In questo momento tutto ciò che può riaprire l’interlocuzione tra Ong e istituzioni dopo tutto quello che è accaduto negli ultimi mesi è positivo. Il viceministro in questo senso sta sicuramente facilitando la ripresa di un dialogo. Detto ciò, noi siamo per lo smantellamento di quei campi.

Qualcuno ha addirittura parlato di "proposta indecente" e "patto con il diavolo"…

La Libia è sicuramente un banco di prova sulla coerenza dell’Italia e dell’Europa a livello etico e morale. Tutti hanno denunciato la situazione nei campi come una cosa abominevole, persino Junker. Quello che sta succedendo nei centri di detenzione è una ferita inaccettabile, una violazione dei diritti umani che è in contraddizione con tutti i principi dell’Unione Europea. Lo smantellamento deve avvenire con il coinvolgimento dell’Unhcr, secondo condizioni ed obiettivi chiari che garantiscano il riconoscimento della protezione internazionale a chi ne ha diritto e un rimpatrio sicuro a chi deve essere rimpatriato. Se poi questo significa una re-distribuzione di chi riceve lo status di protezione tra diversi Paesi europei, bisogna che non accada ciò che è accaduto con il piano di re-location del 2015, quando le persone sono rimaste bloccate in Italia e in Grecia per tempi lunghissimi.

Quali sono i prossimi passi per il processo di smantellamento dei centri di detenzione?

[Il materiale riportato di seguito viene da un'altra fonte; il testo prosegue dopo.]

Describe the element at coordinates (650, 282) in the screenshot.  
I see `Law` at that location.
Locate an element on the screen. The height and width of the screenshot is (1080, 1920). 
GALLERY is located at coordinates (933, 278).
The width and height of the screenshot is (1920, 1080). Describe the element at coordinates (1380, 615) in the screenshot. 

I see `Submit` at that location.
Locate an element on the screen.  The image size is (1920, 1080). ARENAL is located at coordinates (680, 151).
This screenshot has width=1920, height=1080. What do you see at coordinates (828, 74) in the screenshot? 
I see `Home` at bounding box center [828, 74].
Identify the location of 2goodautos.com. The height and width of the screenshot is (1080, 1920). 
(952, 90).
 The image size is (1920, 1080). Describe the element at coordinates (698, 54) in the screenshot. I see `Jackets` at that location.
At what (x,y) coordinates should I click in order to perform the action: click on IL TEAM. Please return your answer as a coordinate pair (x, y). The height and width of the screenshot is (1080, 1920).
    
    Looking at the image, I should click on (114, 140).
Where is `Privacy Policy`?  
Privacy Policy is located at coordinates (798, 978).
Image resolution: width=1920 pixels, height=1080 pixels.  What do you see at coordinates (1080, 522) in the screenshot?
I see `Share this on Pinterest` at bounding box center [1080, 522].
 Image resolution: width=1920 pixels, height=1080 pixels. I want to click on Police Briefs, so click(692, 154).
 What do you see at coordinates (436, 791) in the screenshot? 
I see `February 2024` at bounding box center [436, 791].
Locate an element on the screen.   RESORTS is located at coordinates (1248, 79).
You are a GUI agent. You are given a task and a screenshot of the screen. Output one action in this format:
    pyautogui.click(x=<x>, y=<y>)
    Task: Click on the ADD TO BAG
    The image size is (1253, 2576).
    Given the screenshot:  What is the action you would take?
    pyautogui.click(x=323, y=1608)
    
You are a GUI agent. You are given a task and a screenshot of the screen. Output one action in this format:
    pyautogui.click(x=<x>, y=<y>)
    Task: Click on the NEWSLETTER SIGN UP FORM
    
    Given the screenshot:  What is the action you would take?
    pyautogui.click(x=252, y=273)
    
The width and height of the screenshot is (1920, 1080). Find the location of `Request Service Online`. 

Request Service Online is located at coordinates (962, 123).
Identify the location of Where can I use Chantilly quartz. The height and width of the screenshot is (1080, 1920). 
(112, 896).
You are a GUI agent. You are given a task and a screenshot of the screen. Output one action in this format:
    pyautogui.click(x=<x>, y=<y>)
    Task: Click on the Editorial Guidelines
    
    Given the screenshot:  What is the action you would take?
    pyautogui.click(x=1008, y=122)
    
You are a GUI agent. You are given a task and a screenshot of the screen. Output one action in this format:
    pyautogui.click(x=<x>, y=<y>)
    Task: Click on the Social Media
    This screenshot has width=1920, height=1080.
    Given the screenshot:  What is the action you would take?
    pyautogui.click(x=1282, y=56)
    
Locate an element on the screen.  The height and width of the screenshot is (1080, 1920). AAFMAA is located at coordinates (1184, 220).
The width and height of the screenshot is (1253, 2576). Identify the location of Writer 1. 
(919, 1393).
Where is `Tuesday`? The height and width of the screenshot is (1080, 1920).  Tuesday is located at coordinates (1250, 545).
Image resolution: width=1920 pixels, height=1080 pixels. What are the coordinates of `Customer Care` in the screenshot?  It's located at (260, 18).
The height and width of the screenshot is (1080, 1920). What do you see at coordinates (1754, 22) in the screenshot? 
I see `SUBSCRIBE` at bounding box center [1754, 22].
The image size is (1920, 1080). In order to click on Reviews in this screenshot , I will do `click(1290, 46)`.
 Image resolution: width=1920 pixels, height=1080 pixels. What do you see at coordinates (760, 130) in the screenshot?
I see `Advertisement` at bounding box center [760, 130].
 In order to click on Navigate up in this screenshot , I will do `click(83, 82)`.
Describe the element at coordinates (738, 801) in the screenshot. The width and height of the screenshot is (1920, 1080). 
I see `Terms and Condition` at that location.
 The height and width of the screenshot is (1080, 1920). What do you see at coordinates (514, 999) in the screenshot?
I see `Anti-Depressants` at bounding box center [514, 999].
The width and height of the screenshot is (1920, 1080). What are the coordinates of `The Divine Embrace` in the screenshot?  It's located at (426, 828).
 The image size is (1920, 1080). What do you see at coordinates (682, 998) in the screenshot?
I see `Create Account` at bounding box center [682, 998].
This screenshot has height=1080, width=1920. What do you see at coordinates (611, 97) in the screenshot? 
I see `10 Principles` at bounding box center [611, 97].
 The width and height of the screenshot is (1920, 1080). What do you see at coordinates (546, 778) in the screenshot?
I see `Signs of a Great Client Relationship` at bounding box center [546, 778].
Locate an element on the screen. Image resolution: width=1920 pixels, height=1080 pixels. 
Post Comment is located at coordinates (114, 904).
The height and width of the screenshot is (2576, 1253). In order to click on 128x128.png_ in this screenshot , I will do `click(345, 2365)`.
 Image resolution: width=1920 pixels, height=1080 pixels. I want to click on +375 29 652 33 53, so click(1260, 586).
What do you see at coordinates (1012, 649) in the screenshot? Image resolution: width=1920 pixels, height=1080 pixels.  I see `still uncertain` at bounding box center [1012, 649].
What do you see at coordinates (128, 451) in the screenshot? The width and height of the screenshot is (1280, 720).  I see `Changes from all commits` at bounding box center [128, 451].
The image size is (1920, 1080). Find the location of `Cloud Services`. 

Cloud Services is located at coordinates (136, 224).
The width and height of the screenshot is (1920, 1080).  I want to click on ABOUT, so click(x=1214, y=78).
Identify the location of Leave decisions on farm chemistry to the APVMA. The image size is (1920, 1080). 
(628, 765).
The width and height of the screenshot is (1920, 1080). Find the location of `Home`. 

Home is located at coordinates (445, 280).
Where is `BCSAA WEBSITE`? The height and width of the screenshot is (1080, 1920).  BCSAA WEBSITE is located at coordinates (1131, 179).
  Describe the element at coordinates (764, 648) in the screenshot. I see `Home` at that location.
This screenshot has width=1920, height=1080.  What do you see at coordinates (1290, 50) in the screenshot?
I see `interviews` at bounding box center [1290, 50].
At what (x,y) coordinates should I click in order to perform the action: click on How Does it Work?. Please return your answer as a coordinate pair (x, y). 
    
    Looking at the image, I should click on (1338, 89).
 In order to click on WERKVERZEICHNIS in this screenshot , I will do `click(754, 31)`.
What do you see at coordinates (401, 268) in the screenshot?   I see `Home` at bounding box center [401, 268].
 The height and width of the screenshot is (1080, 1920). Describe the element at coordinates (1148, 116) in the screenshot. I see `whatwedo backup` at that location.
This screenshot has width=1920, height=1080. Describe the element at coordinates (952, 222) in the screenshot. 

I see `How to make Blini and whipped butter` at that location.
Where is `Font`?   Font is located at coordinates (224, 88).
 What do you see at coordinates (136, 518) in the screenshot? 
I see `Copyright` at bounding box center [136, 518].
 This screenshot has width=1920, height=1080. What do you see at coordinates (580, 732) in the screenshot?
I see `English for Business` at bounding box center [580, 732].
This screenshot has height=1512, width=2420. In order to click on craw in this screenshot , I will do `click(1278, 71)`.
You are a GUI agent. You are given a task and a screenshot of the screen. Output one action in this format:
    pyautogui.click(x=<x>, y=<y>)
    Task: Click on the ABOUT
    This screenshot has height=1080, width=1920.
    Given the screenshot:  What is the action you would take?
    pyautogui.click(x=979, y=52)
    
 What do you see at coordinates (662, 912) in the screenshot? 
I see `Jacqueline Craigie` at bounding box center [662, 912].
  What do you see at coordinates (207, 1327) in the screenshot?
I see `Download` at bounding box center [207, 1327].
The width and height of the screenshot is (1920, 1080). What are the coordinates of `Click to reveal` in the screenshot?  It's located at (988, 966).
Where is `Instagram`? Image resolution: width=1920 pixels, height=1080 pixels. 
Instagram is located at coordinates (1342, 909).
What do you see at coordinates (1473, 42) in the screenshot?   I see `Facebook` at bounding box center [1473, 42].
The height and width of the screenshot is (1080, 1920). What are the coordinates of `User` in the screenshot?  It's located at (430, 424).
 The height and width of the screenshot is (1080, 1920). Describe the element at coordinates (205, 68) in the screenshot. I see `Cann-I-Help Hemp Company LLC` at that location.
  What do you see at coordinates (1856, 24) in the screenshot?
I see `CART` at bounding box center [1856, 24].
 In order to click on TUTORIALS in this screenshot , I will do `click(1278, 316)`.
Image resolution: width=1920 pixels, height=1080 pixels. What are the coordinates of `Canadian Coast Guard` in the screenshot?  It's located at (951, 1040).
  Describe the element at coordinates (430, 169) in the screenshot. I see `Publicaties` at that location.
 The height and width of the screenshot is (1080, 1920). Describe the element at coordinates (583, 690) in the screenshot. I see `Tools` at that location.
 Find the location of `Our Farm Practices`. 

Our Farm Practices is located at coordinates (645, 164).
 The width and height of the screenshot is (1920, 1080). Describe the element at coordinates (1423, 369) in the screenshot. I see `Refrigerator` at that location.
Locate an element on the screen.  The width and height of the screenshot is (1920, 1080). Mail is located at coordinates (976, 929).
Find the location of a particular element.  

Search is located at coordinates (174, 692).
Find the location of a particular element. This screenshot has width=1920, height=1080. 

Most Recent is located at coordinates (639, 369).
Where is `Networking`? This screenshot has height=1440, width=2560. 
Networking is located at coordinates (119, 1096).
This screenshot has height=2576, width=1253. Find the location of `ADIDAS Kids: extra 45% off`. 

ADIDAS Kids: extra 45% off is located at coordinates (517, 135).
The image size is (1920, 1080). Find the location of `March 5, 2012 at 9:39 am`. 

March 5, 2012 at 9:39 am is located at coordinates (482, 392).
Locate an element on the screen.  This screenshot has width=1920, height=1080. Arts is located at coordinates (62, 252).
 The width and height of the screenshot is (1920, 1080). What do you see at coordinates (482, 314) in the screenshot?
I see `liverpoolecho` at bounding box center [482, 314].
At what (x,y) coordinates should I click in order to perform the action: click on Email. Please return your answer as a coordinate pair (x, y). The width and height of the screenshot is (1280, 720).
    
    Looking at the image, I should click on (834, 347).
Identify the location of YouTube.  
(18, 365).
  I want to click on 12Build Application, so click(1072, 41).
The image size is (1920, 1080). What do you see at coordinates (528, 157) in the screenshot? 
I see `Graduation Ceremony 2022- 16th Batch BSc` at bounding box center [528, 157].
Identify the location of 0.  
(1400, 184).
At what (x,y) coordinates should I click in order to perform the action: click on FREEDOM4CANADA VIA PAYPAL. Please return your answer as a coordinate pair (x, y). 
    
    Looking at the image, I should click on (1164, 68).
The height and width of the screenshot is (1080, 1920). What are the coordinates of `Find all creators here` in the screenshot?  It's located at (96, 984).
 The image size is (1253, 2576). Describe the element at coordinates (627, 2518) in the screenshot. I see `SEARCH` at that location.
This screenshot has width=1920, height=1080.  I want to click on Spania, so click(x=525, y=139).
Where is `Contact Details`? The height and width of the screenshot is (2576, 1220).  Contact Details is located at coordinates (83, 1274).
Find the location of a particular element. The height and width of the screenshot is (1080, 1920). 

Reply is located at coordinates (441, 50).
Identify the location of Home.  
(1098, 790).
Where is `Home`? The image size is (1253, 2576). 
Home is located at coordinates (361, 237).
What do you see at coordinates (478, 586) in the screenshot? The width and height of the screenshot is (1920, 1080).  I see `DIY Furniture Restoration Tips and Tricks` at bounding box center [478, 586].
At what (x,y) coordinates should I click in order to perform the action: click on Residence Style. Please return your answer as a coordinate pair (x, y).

Prima di tutto esercitare una pressione politica sulla Libia. Noi vogliamo delle condizioni che siano in coerenza con i principi etici e sociali dell’Italia e dell’Europa. Bisogna poi considerare il contesto estremamente complesso, in cui gli stessi libici sono a rischio umanitario. Si tratta di una situazione che va stabilizzata, bisogna attivare e promuovere un processo di institution building. È importante che continuiamo a mantenere alta l’attenzione su ciò che sta accadendo nei campi, ma bisogna aprire un tavolo di coordinamento, facendo attenzione a considerare l’intero contesto e non solo ciò che avviene in Libia. Si deve stare molto attenti a non creare blocchi interni al continente, blindando le frontiere in Africa, nel tentativo di frenare l’accesso all’Europa. Questo tipi di politica sarebbe estremamente miope e deleterio, perché andrebbe a ripercuotersi sulle migrazioni interne che sono necessarie per l’economia del continente. C’è bisogno di un’azione che governi il problema, legando la situazione più emergenziale al contesto più ampio e ad una strategia di lungo periodo. Questo significa anche prevedere lo sviluppo di canali legali e sicuri per raggiungere l’Europa. Questo per quanto riguarda il nostro Paese significa il superamento della Bossi-Fini che impedisce di fatto l’ingresso in Italia di chi non è rifugiato politico. Per cui, vedi dati 2016, tutti si dichiarano richiedenti asilo e il 60% delle domande vengono respinte. L’invito è quindi di sostenere e firmare le proposte della campagna “Ero straniero” per il superamento della Bossi-Fini e magari fare un nuovo decreto flussi.